> What you need to do
Copy out the records below word for word, from the line containing "The image size is (600, 340)." through the line containing "center [538, 234].", inclusive. Omit the pictures.

┌─ Provided records

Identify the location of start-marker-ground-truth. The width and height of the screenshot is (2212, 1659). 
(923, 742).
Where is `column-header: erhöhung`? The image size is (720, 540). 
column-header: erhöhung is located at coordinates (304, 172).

└─
┌─ Provided records

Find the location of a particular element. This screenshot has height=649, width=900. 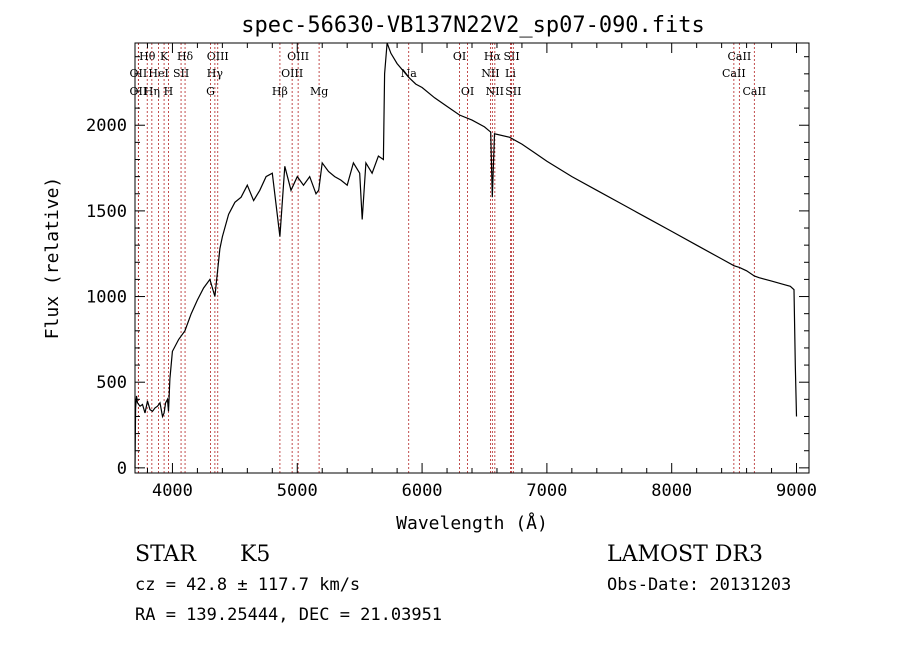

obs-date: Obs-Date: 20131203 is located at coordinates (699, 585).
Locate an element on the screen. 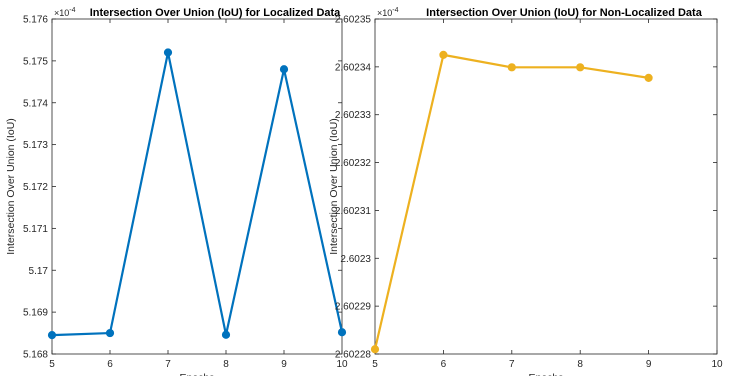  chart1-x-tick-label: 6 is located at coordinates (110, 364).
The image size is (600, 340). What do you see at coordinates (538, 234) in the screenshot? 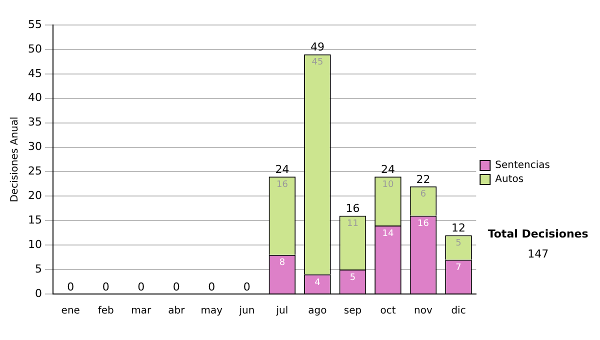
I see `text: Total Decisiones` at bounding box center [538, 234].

└─
┌─ Provided records

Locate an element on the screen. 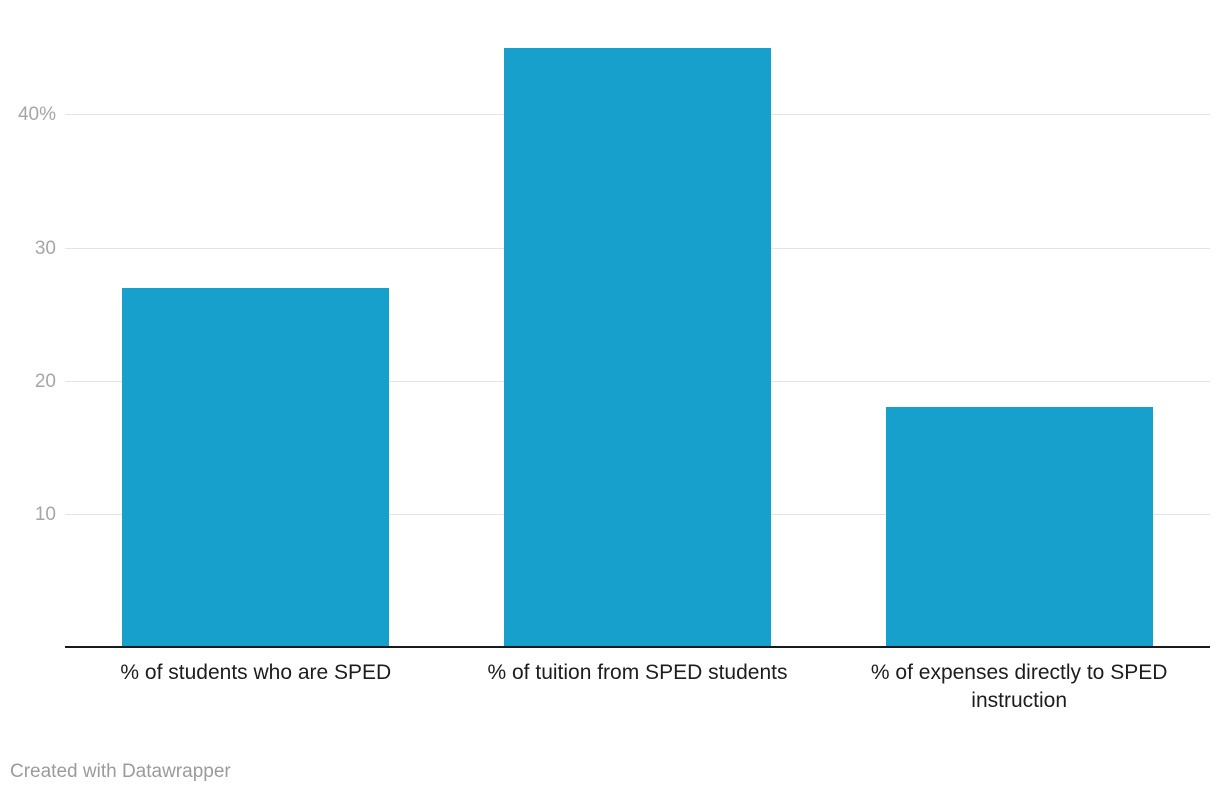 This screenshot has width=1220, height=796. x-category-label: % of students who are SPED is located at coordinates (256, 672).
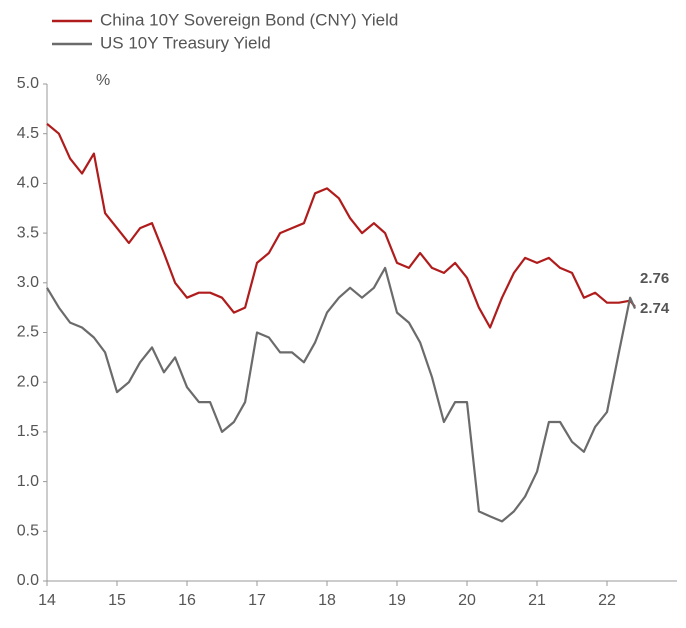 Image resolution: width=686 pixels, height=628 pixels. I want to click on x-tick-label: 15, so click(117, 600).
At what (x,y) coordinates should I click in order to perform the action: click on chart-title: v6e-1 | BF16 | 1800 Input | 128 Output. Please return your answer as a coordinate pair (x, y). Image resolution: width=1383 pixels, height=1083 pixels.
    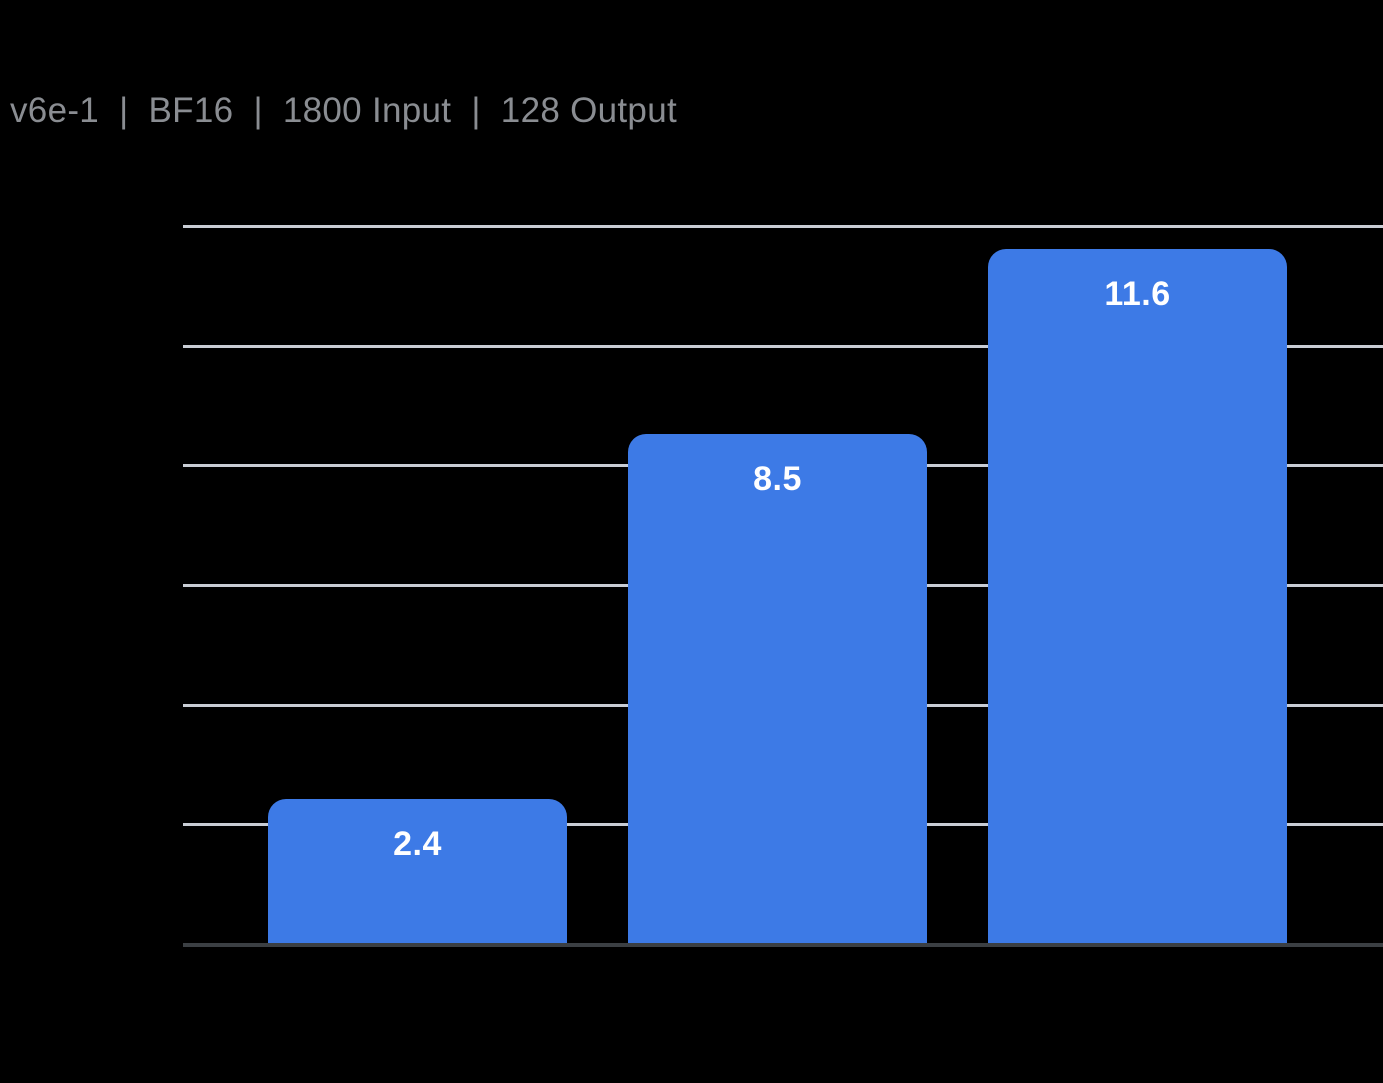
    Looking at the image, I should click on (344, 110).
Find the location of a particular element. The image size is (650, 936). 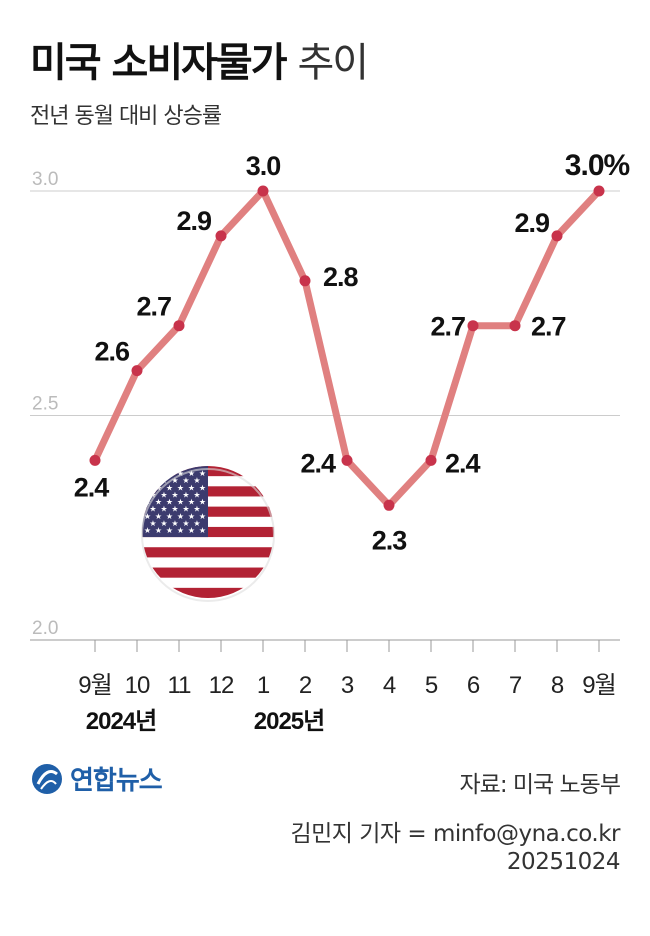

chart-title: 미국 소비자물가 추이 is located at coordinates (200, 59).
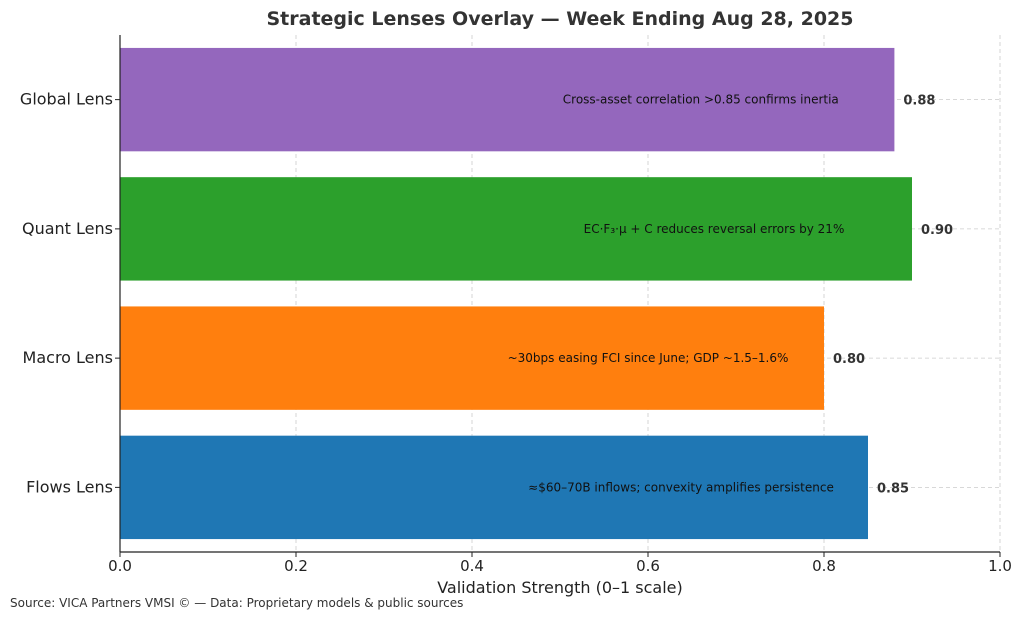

└─

> Finished exercise
The image size is (600, 340). What do you see at coordinates (538, 234) in the screenshot? 
I see `text: Total Decisiones` at bounding box center [538, 234].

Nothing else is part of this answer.